When learning the basics of JavaScript, you should quickly understand that it is a single-threaded language. This means that only one line of code can run at once. In order to run complex code, it is necessary to understand how to run code beyond the basic sequential flow.

Asynchronous JavaScript is particularly useful when dealing with code which may take longer to run. MDN Web Docs defines it as:

"Asynchronous programming is a technique that enables your program to start a potentially long-running task and still be able to be responsive to other events while that task runs, rather than having to wait until that task has finished. Once that task has finished, your program is presented with the result."

Examples of where this can be useful include callback functions, fetching data from an API, promises, and events with event listeners.

If we look at an example, we can see how this works.
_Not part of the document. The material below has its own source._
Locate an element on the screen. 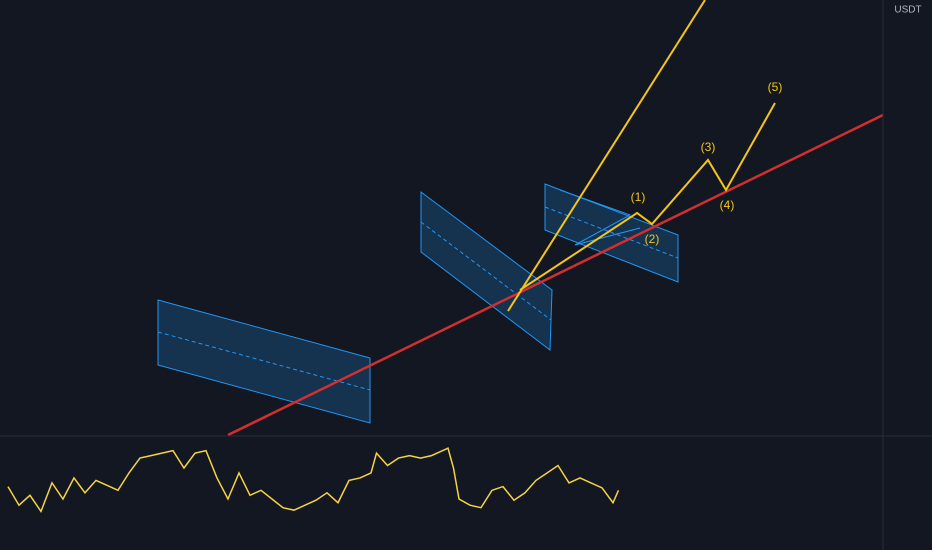 The image size is (932, 550). wave-label: (3) is located at coordinates (708, 147).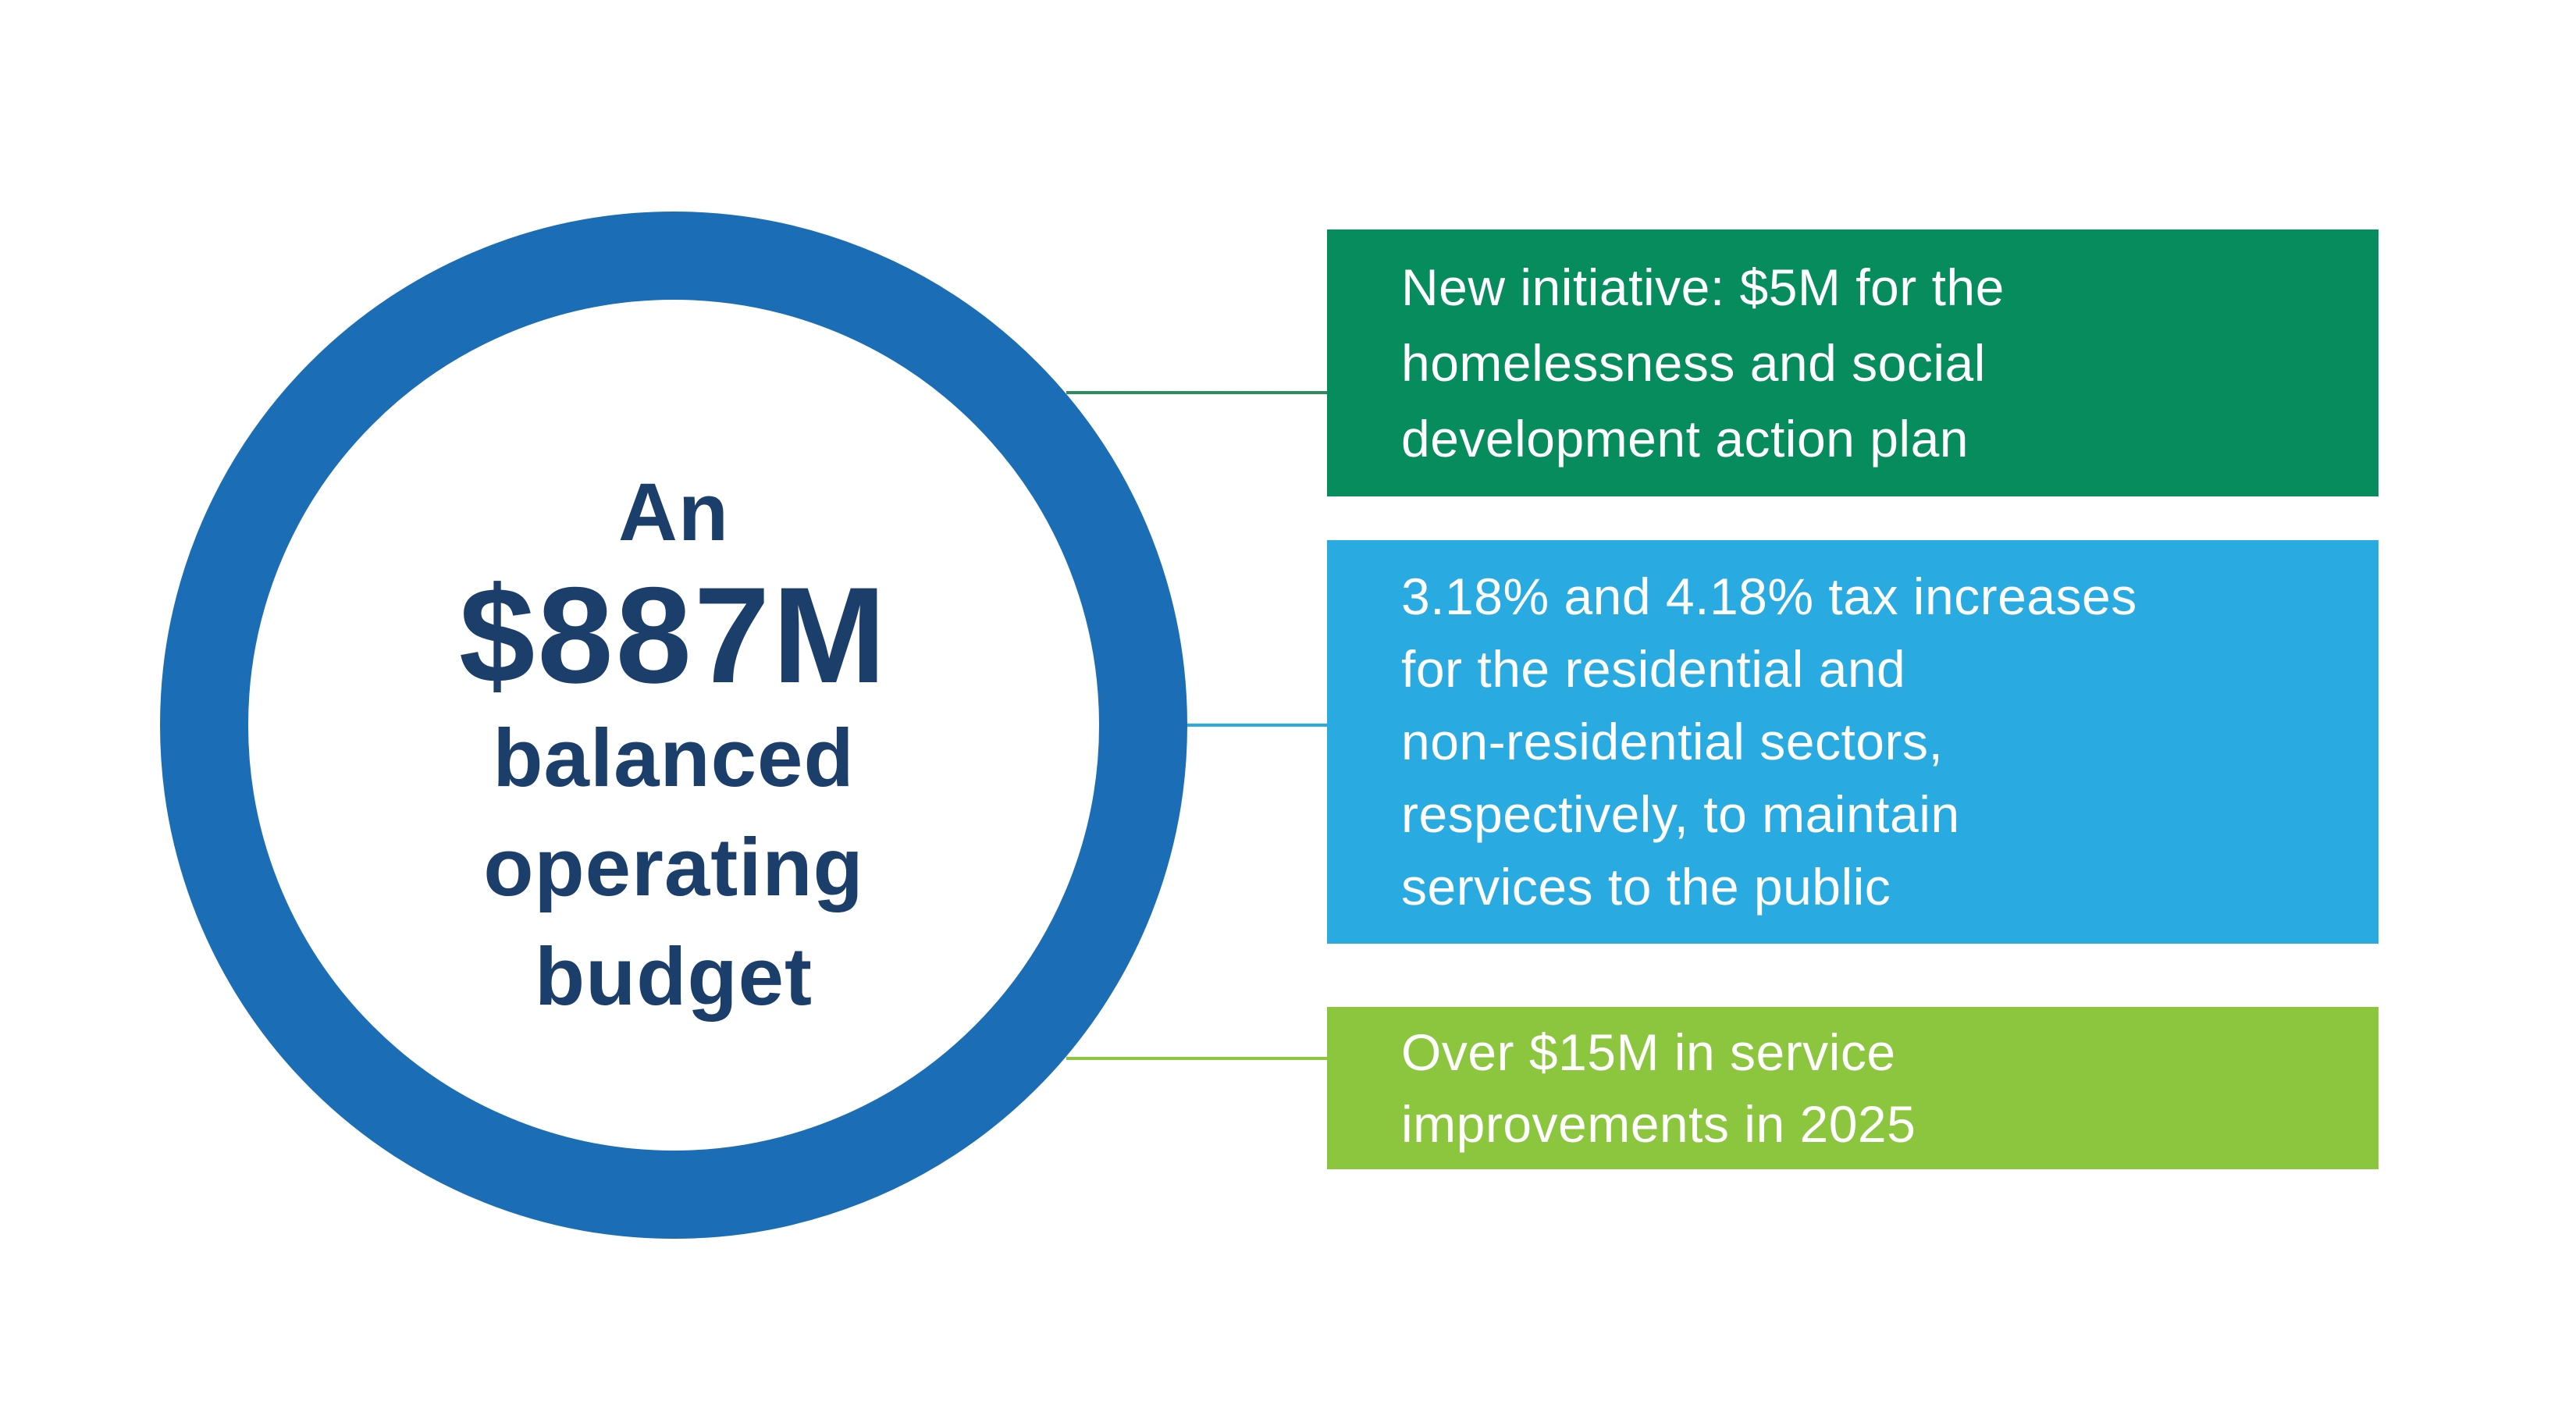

The following, setTimeout() is a method that sets a timer for a specified piece of code. Notice that the number of seconds, rather than the order, dictate what the output will be.

setTimeout(() => {
console.log("message 1");
}, 7000);
setTimeout(() => {
console.log("message 2");
}, 5000);
setTimeout(() => {
console.log("message 3");
}, 1000);

// Output:

// message 3
// message 2
// message 1

Message 3 only takes 1 second, message 2 5 seconds, and message 1 7 seconds. The code is read in order, line by line, but the output is asynchronous, based on the time it takes to process the three different messages.

Asynchronous operations are handled by an event loop. The code in the console will be read and invoked line by line but certain operations in the stack will take more time and be placed in a task queue, from which the event loop will manage their execution in a single-threaded language like JavaScript.